● Action item:
Copy each line below that contains "badge".

● Data for this exercise:

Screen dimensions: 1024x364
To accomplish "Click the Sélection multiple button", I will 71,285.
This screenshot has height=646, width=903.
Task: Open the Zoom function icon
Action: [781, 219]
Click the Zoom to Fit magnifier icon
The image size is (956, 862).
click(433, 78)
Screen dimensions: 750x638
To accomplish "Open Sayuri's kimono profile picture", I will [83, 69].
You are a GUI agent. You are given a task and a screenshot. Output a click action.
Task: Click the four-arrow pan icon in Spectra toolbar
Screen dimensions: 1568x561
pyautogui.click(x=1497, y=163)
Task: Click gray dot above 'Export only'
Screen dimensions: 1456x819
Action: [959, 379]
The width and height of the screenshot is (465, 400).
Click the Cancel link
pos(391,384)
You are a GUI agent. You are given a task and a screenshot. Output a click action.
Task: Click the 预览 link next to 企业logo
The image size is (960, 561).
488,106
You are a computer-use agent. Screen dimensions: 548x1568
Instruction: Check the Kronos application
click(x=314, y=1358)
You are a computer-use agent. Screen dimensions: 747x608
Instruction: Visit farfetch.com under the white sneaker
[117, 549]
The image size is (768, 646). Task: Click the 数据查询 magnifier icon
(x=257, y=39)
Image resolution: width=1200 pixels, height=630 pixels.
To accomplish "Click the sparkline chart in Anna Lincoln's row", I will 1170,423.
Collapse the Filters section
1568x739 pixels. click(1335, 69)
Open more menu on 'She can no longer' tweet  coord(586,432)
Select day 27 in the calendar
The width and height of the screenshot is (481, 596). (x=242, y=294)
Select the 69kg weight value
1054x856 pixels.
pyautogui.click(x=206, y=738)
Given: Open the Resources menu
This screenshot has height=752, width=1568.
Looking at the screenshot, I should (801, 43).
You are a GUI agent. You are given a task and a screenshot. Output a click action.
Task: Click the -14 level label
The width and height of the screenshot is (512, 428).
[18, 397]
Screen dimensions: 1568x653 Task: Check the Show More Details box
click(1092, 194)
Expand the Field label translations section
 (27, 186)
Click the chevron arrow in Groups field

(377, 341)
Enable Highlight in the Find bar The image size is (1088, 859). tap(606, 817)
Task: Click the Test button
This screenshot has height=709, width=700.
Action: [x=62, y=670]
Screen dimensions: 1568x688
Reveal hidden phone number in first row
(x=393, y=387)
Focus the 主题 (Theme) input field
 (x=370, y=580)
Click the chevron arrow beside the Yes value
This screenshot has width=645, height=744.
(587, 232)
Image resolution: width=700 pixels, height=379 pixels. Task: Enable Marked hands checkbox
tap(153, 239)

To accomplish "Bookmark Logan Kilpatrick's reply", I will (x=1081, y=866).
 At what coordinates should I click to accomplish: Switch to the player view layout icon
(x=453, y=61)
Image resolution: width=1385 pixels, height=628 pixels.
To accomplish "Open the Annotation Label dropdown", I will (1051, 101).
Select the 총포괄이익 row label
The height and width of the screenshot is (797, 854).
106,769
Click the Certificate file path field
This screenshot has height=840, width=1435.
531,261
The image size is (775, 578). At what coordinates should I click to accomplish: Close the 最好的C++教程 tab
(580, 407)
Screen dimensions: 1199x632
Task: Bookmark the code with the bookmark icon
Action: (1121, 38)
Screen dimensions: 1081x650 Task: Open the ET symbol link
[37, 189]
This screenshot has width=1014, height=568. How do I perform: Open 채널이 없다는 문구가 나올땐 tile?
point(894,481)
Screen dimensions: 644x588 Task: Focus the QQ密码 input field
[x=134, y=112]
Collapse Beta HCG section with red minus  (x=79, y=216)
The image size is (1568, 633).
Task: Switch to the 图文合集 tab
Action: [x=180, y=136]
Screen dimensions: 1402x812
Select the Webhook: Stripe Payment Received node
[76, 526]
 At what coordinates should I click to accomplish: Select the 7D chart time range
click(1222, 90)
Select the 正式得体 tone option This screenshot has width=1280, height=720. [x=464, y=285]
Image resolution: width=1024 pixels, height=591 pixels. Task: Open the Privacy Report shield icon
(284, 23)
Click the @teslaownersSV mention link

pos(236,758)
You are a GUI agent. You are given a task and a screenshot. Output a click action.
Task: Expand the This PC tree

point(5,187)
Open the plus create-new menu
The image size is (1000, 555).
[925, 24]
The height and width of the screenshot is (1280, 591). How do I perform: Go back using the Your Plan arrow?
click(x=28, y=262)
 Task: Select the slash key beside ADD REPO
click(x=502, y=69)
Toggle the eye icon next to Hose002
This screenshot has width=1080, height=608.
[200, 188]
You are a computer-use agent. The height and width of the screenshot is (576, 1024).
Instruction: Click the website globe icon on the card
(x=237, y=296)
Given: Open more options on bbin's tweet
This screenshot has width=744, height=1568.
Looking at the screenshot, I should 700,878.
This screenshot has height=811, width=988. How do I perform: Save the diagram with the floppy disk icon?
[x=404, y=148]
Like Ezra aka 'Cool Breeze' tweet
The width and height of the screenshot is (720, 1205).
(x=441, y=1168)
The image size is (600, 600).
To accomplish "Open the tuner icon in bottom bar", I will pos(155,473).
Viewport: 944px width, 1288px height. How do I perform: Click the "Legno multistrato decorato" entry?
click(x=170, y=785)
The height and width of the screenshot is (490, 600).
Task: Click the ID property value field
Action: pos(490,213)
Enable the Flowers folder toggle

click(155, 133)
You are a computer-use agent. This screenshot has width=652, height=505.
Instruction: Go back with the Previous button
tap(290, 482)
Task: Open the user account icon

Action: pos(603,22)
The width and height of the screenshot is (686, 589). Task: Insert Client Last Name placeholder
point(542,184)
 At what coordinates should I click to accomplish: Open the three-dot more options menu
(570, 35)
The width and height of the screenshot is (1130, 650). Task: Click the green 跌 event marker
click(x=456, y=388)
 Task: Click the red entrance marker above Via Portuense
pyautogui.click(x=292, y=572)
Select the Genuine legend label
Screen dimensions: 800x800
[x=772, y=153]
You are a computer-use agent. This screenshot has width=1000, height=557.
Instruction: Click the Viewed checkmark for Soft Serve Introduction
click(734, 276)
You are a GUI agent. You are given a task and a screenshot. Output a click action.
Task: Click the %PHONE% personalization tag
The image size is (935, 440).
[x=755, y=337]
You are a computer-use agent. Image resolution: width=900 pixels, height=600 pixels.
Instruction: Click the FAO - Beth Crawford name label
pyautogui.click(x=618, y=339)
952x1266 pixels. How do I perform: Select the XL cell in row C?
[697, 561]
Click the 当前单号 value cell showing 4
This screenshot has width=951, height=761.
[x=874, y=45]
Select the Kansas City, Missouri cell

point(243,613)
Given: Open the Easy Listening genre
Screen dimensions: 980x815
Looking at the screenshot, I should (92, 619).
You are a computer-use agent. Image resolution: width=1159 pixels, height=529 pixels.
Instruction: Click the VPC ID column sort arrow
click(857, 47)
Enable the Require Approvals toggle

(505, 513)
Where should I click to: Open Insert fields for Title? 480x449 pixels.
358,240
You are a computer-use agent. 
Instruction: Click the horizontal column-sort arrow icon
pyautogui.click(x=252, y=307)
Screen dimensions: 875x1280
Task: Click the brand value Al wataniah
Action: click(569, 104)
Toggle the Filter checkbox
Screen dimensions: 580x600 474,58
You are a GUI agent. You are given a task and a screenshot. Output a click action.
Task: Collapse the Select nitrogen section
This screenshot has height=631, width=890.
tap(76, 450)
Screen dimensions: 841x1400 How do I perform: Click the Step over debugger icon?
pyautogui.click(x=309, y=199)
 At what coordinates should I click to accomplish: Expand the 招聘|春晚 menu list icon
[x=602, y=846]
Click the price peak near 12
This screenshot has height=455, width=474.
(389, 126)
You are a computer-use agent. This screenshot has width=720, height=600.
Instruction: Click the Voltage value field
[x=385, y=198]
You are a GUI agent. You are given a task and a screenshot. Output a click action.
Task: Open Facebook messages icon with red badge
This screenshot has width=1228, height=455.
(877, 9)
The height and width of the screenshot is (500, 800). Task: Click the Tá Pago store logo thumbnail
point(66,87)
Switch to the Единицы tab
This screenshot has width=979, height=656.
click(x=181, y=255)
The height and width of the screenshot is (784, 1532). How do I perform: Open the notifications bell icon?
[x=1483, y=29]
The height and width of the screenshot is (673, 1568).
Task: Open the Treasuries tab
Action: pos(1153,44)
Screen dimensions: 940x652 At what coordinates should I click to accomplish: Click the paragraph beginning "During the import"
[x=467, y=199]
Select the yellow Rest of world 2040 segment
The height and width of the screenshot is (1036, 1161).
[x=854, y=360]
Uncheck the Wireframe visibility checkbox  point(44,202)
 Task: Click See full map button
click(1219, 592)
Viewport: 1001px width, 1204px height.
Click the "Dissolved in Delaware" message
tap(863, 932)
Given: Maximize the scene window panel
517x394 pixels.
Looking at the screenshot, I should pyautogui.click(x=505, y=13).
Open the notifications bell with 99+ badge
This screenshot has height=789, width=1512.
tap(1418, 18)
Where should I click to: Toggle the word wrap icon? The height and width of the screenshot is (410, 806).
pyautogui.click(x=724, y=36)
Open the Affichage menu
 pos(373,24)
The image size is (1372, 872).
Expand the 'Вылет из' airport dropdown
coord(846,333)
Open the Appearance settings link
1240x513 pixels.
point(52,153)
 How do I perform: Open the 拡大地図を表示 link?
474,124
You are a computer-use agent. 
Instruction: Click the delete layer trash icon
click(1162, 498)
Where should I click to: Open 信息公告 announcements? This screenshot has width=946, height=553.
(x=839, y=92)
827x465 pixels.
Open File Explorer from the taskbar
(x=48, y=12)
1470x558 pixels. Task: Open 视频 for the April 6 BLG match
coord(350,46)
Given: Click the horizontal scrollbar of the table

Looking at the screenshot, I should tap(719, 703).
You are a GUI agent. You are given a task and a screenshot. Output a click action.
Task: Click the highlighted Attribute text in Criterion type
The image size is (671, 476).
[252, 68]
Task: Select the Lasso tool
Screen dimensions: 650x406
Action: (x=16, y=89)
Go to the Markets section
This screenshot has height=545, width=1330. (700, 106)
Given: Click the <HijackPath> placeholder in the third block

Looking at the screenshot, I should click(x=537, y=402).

● Response below:
Task: Open Facebook messages icon with red badge
Open the notifications bell with 99+ badge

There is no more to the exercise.